_Provided data_.
⁂

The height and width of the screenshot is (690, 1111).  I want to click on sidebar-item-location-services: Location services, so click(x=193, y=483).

⁂

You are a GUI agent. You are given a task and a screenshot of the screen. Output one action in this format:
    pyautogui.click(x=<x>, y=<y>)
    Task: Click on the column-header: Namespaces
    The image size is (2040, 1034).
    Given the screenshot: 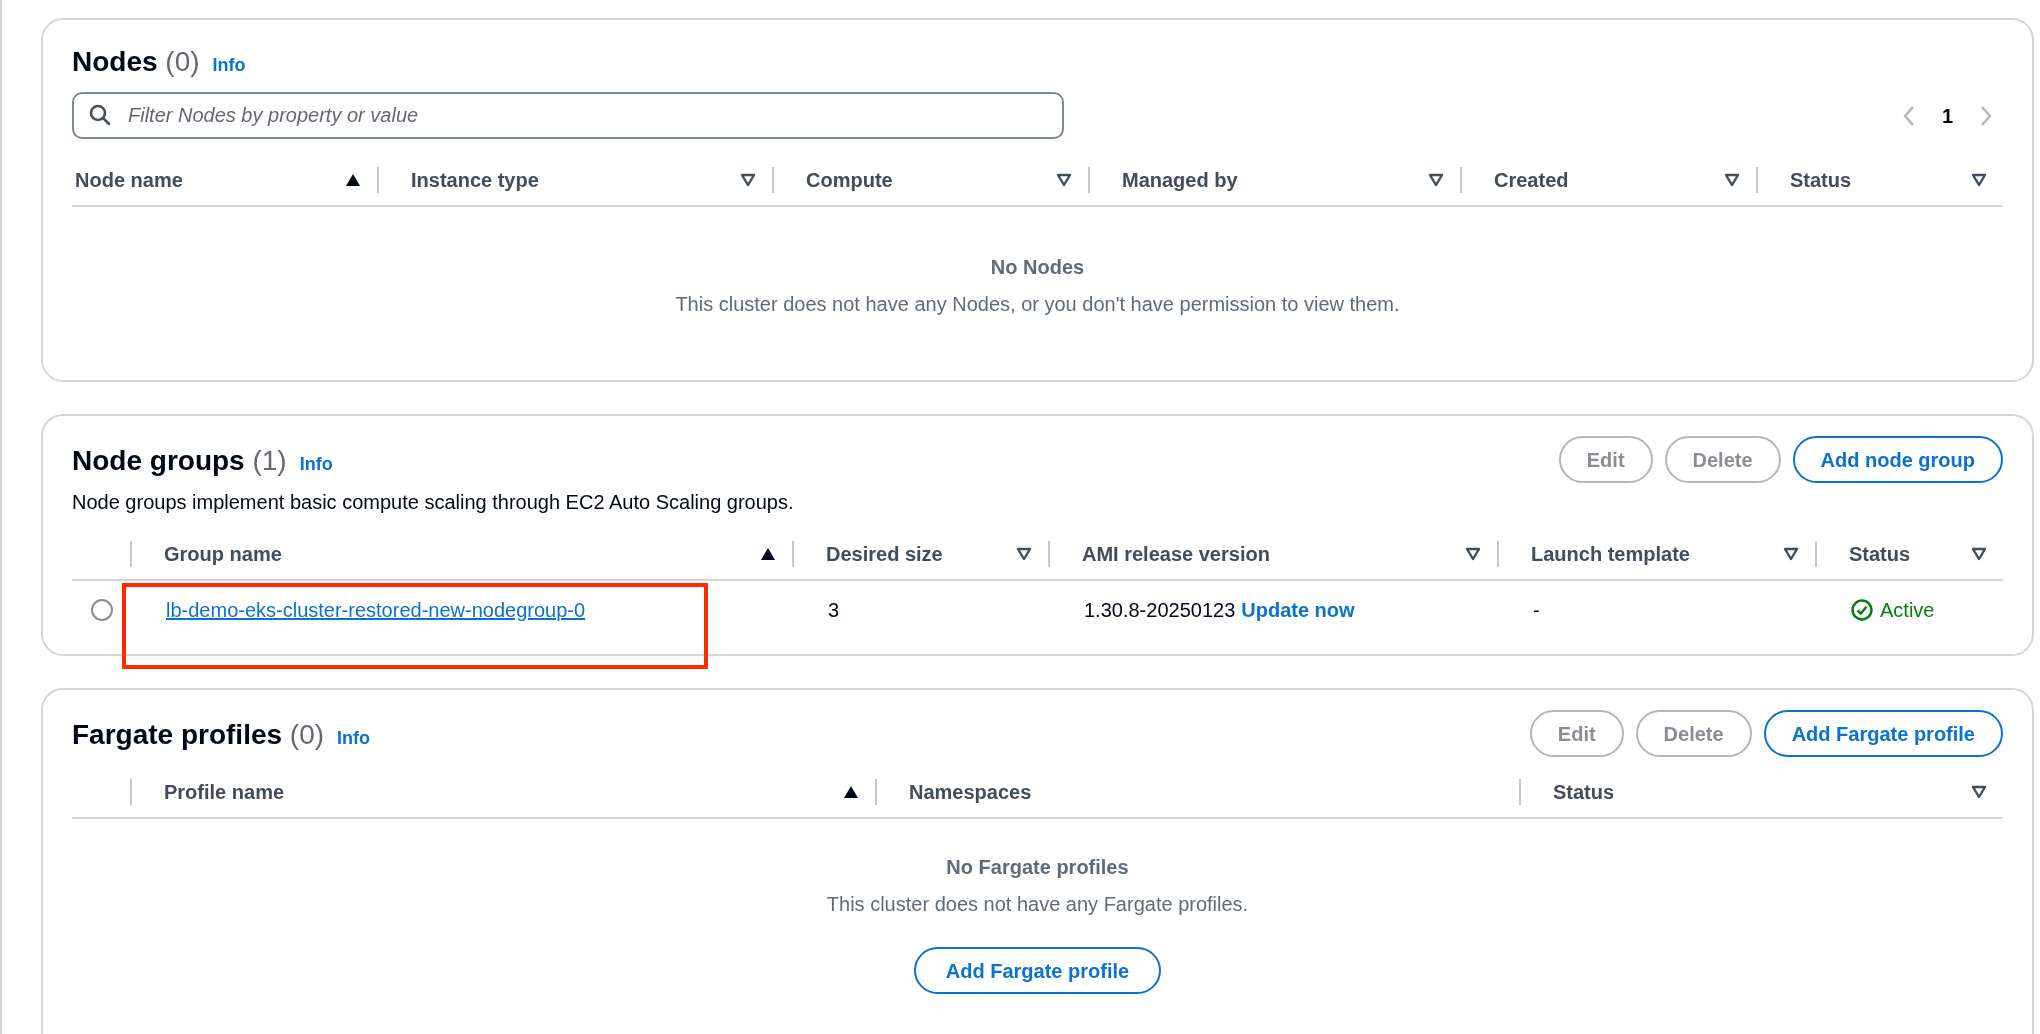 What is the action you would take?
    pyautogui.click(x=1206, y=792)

⁂

Copy the rows word for word, from the line with "You are a GUI" up to and including the line with "The image size is (2040, 1034).".

_Result for this exercise_.
You are a GUI agent. You are given a task and a screenshot of the screen. Output one action in this format:
    pyautogui.click(x=<x>, y=<y>)
    Task: Click on the column-header: Namespaces
    The image size is (2040, 1034).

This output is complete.